Review the Command section to check that the custom cluster autoscaler configuration matches what you expect, such as thescale-down-delay-after-add value.

Command:
    ./cluster-autoscaler
    --v=4
    --balance-similar-node-groups=true
    --alsologtostderr=true
    --stderrthreshold=info
    --cloud-provider=IKS
    --skip-nodes-with-local-storage=true
    --skip-nodes-with-system-pods=true
    --scale-down-unneeded-time=10m
    --scale-down-delay-after-add=10m
    --scale-down-delay-after-delete=10m
    --scale-down-utilization-threshold=0.5
    --scan-interval=1m
    --expander=random
    --leader-elect=false
    --max-node-provision-time=120m

Step 5: Search the pod logs

Search the logs of the cluster autoscaler pod for relevant messages, such as failure messages like lastScaleDownFailTime, the Final scale-up plan, or cluster autoscaler events.

If your cluster autoscaler pod is unhealthy and can't stream logs, check your IBM Cloud Logs instance for the pod logs.
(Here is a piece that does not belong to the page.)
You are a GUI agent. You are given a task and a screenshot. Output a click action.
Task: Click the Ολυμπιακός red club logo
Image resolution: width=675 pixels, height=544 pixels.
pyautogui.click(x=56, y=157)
Note that if your cluster administrator did not enable IBM Cloud Logs for your cluster, you might not have any logs to review.
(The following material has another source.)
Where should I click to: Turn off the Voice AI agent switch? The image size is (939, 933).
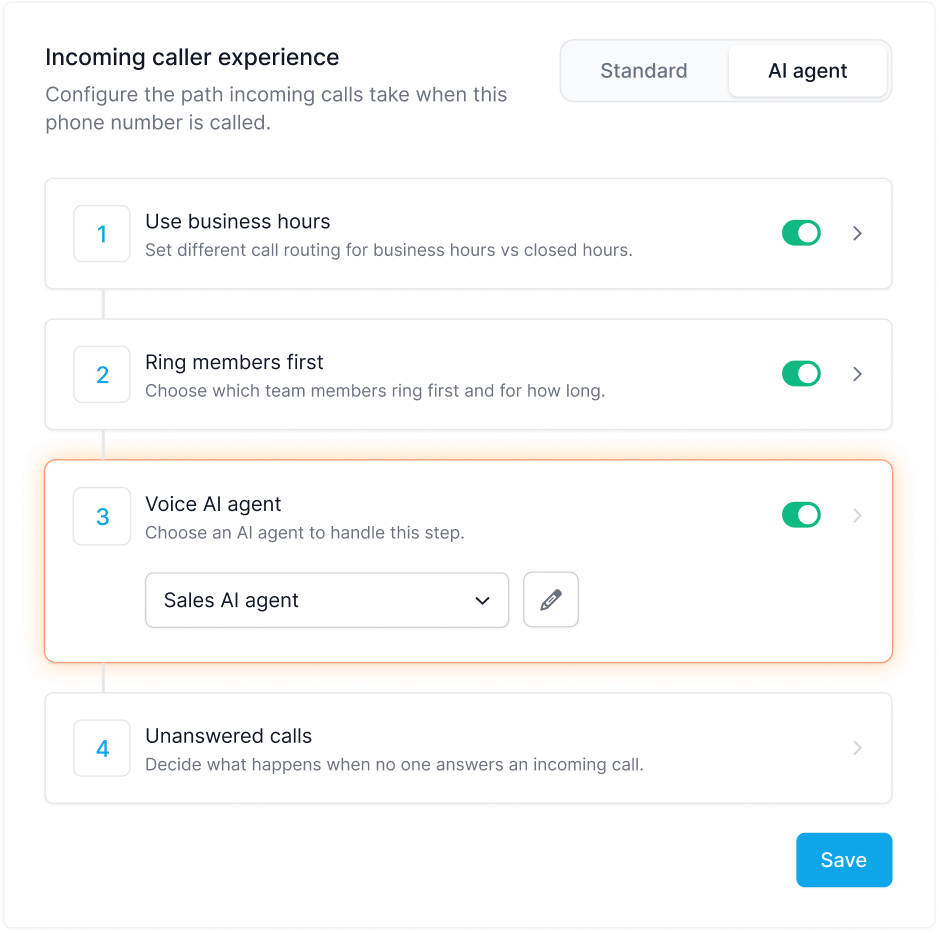tap(801, 515)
kubectl logs -n kube-system <pod_name> > logs.txt

Step 5: Restart the pod

If you don't find any failures or error messages and you already enabled logging, restart the cluster autoscaler pod. The deployment re-creates the pod.
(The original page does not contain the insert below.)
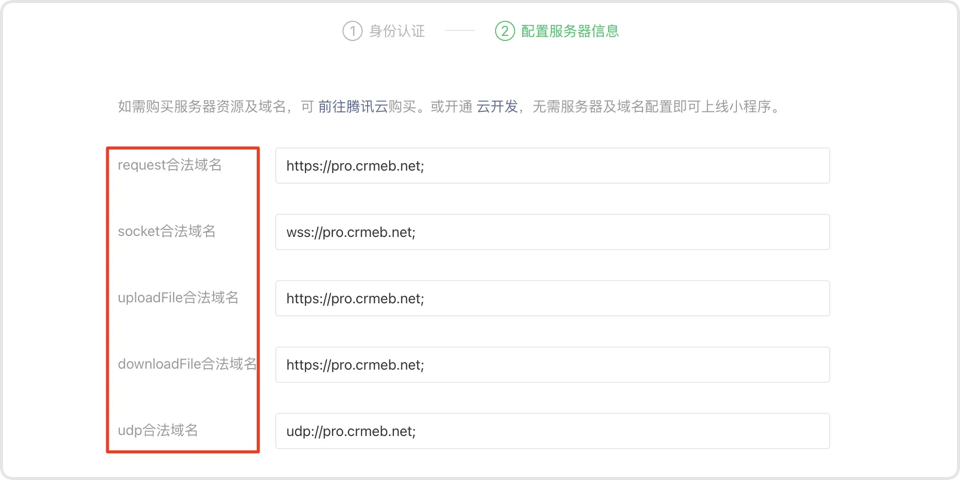The width and height of the screenshot is (960, 480).
Task: Click the connector line between the steps
Action: 459,31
kubectl delete pod -n kube-system <pod_name>

Step 6: Disable and reenable

Optional: If you completed the debugging steps and your cluster still does not scale, you can disable and reenable the autoscaler by editing the config map.

Edit the iks-ca-configmap.

kubectl edit cm iks-ca-configmap -n kube-system

Example output:

apiVersion: v1
data:
workerPoolsConfig.json: |
    [{"name": "default", "minSize": 2, "maxSize": 5, "enabled": true }]
kind: ConfigMap
metadata:
annotations:
    workerPoolsConfigStatus: '{"2:5:default":"SUCCESS"}'
creationTimestamp: "2020-03-24T17:44:35Z"
name: iks-ca-configmap
namespace: kube-system
resourceVersion: "40964517"
selfLink: /api/v1/namespaces/kube-system/configmaps/iks-ca-configmap
uid: 11a1111a-aaaa-1a11-aaa1-aa1aaaa11111

Set the enabled parameter to false and save your changes.
Edit the iks-ca-configmap again. Set the enabled parameter to true and save your changes.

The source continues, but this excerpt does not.